The Exterminating Angel

There's a moment in Woody Allen's Midnight in Paris, when Owen Wilson, traveling back in time to the Paris of the 1920s, meets a young Luis Bunuel. He suggests to the filmmaker that he make a movie in which guests a dinner party can't leave the room. "Why can't they leave?" Bunuel asks, perplexed. "They just can't," Wilson responds, though Bunuel doesn't understand.

Years later, in 1962, Bunuel, presumably not by Wilson's suggestion, made that film, The Exterminating Angel.
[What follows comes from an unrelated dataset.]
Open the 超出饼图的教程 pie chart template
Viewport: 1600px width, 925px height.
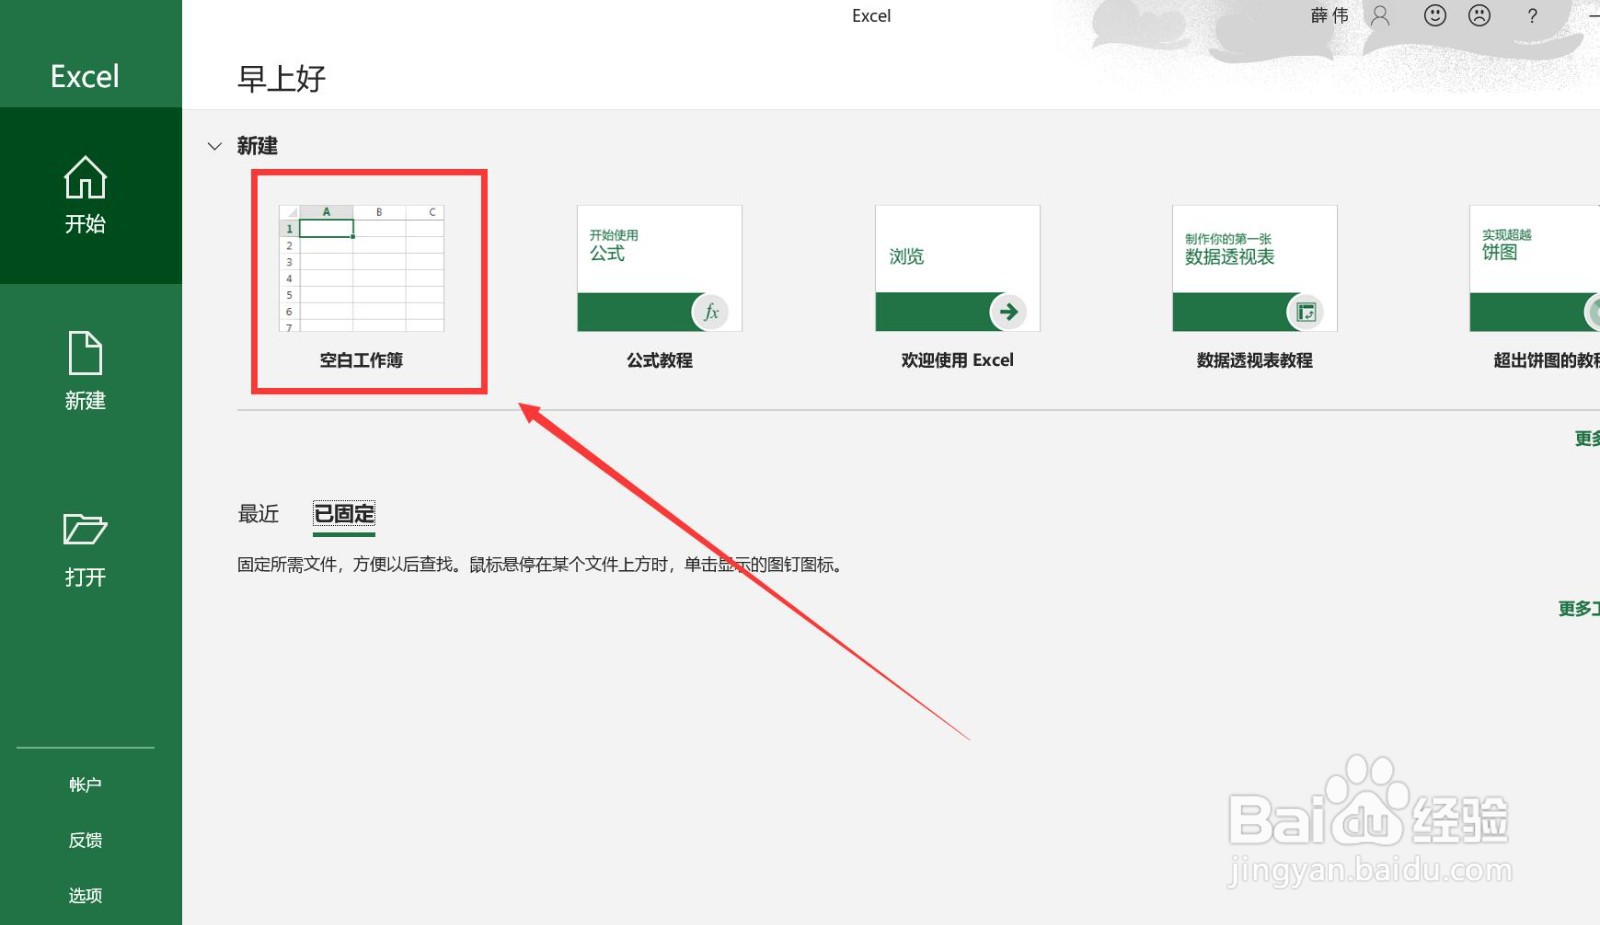pos(1533,268)
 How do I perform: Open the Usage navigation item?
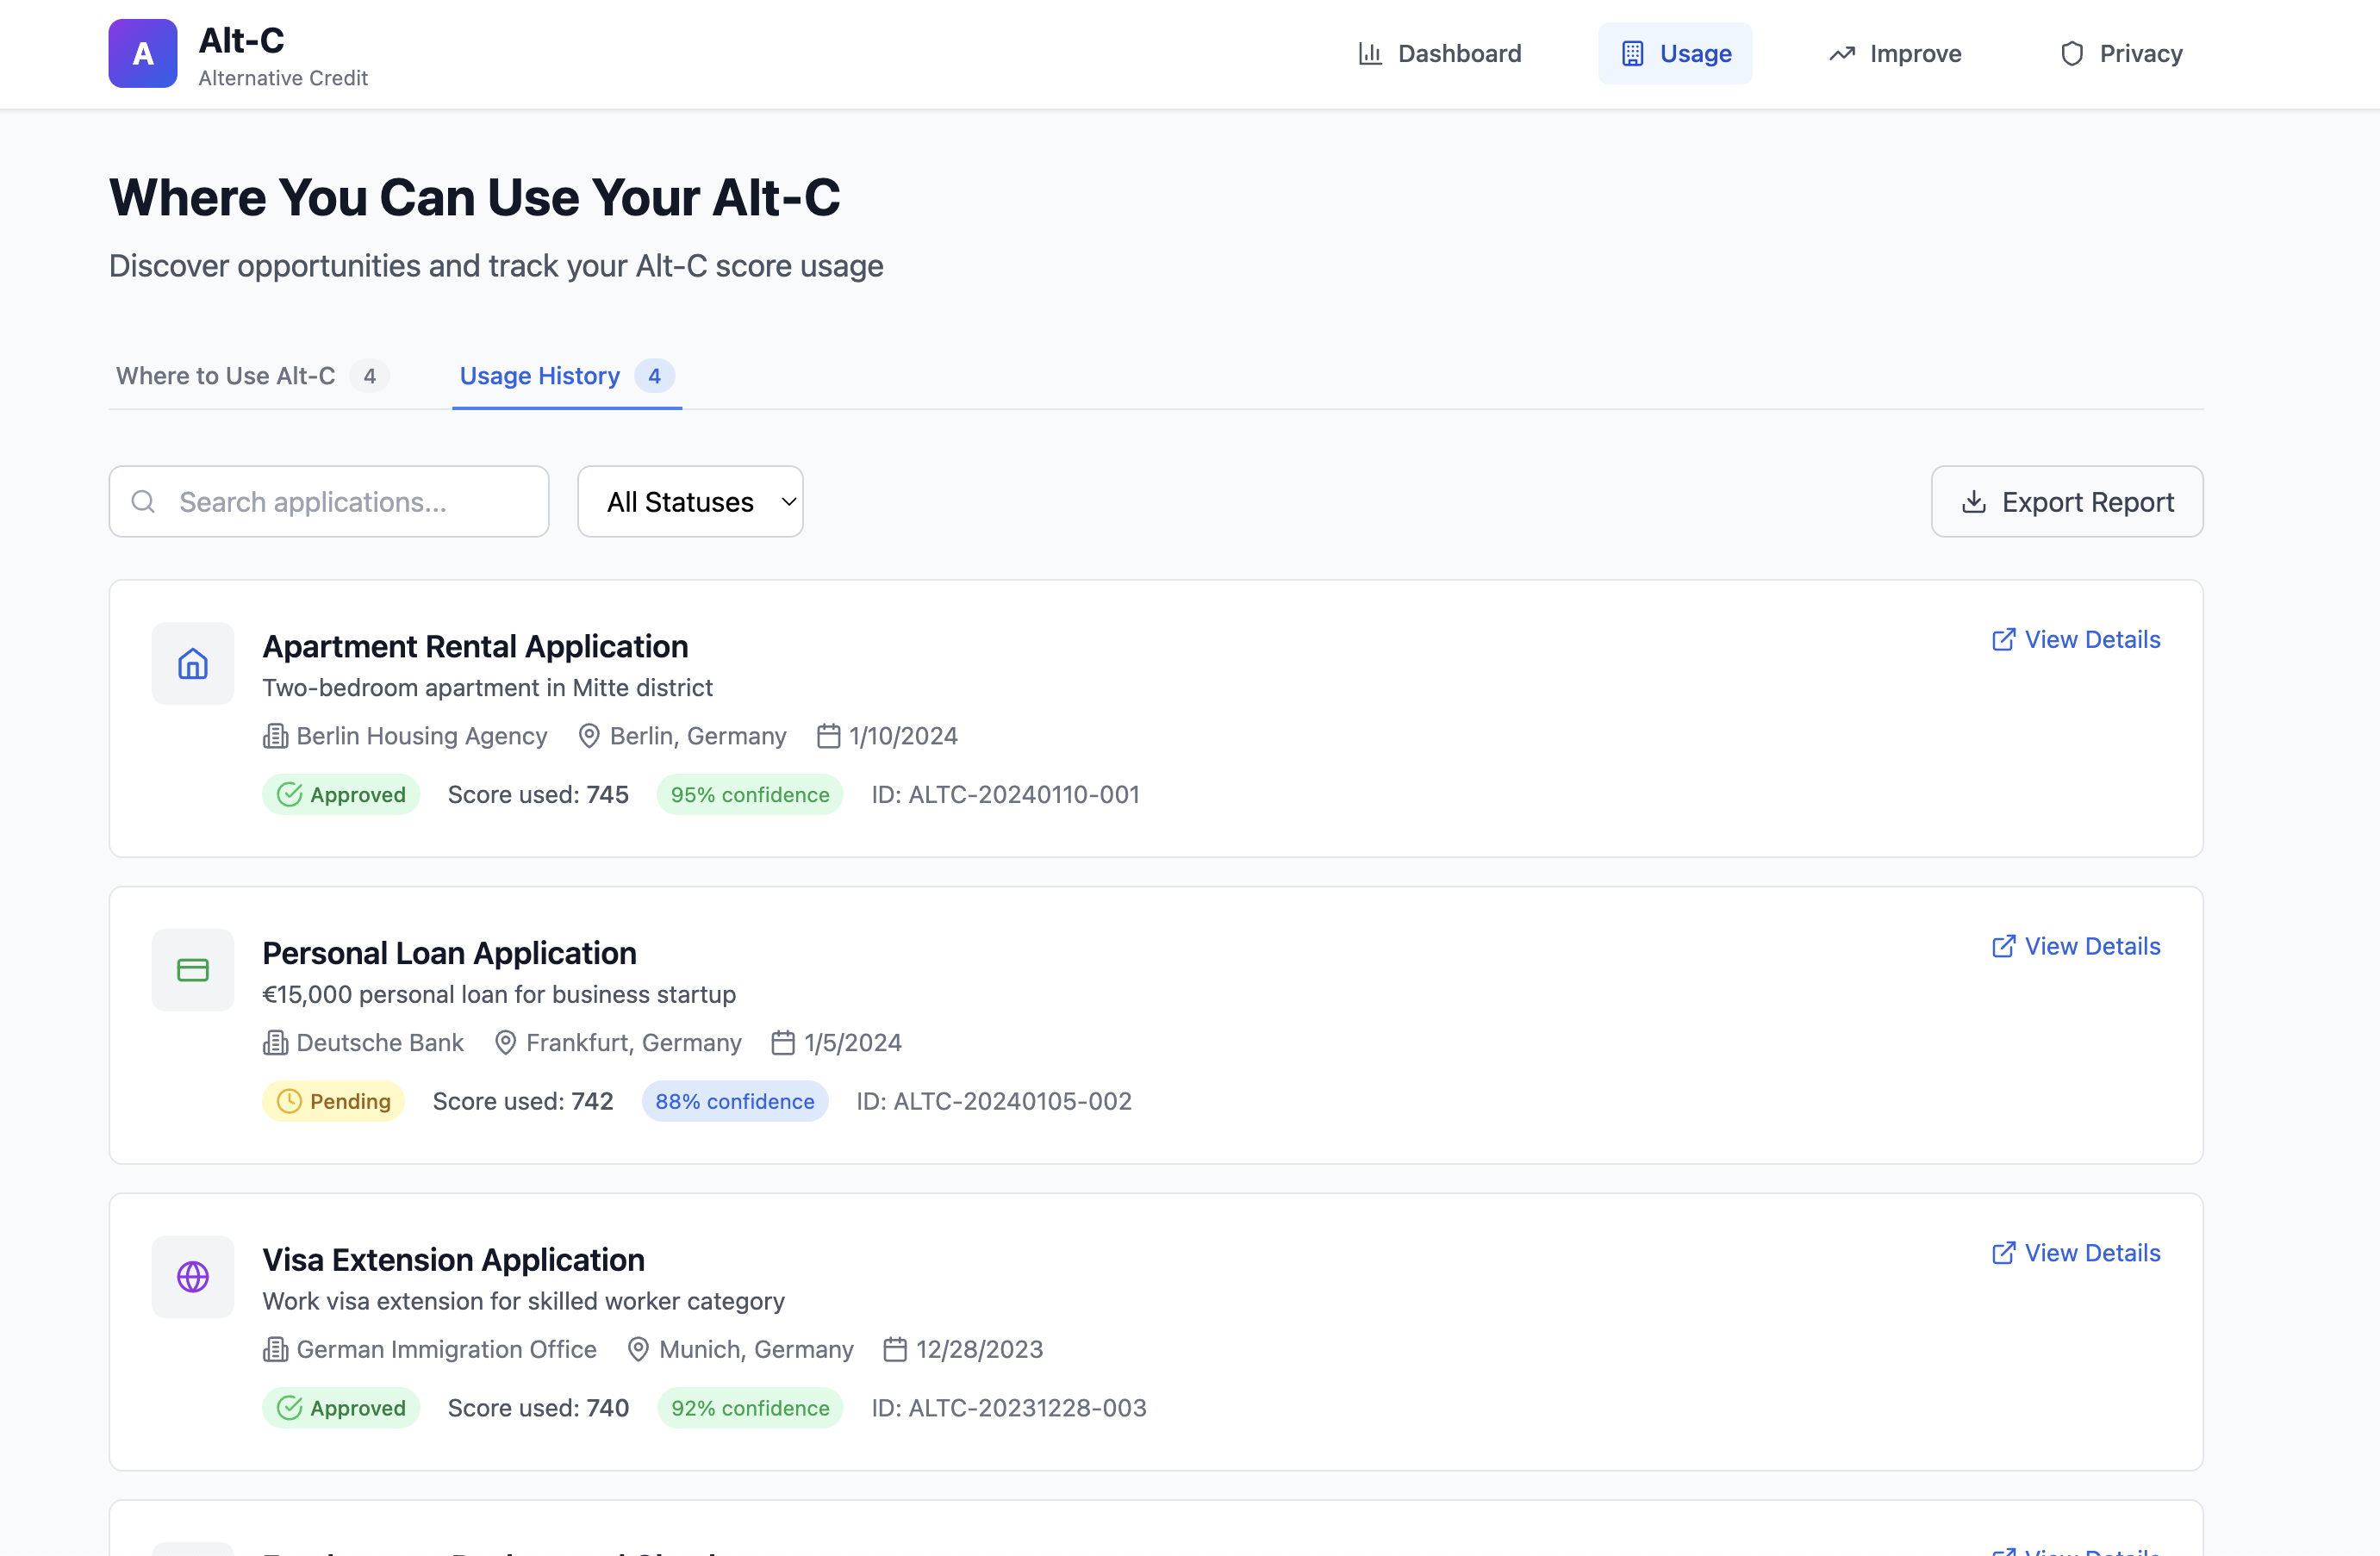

As I return to my ongoing series on Mexican culture, I turn to this classic by Bunuel, who was a Spaniard by birth but worked extensively in Mexico, exiled from his home country by the fascist Franco regime. The Exterminating Angel was made in Mexico after the film he made upon a return to Spain, Viridiana, ruffled Spanish government feathers.

The setting is a large mansion. A dinner party is being prepared, but the servants are itching to leave. They don't quite know why--later they are compared to rats leaving a sinking ship. Only the majordomo remains. After dinner, the guests lounge in the music room--it is close to dawn. At a certain point, after a guest plays the piano, it is clearly time to leave, but for some reason they can't, and instead simply lie down and go to sleep.

The following morning again they can't leave, and they realize something strange is going on. There is nothing physically compelling them to stay--it's just when they reach the threshold of the room they can't move forward.

Time goes on. They are out of water, so break open the wall so they can open a pipe. They are out of food, but eventually lambs (the sacrificial kind, surely) wander into the room, where they are set upon and devoured. Outside the house, police and the press wonder if the guests are still alive--they are also mysteriously unable to enter the premises.

Bunuel clearly was making a political statement, but the genius of the film, I think, is that it applies to almost any age. Perhaps this was a statement about Spain, or maybe there's something more elemental here. Surely it is relevant to this age, when we talk about the one percent, as these swells, starting out in formal dinner wear, are reduced to savages, fighting amongst themselves, their barbaric natures brought to the fore.

Most of the guests have certain distinctions. The calm, rational one is the doctor, (Augusto Benedicio), who also has the funniest lines. At one point a man raises the Masonic cry for help, but the only living thing in the house is a bear. "Unless the bear is a Mason, I don't think it will work," the doctor says. There is a young couple who are about to be married, an aging conductor who is married to a much younger woman (during the night, he smooches unsuspecting women), and a fat man with a cane, who blames it all on the host, Enrique Rambal, and thinks if the guests kill him, it will end the spell.

The most mysterious guest is a woman dubbed "The Valkyrie" (played by Bunuel veteran Silvia Panal), who is identified as a virgin. She is the one who figures out how to free themselves from their torment.

The Exterminating Angel is the kind of absurdist satire in the same vein as Eugene Ionesco's Rhinoceros. It is a brilliant film.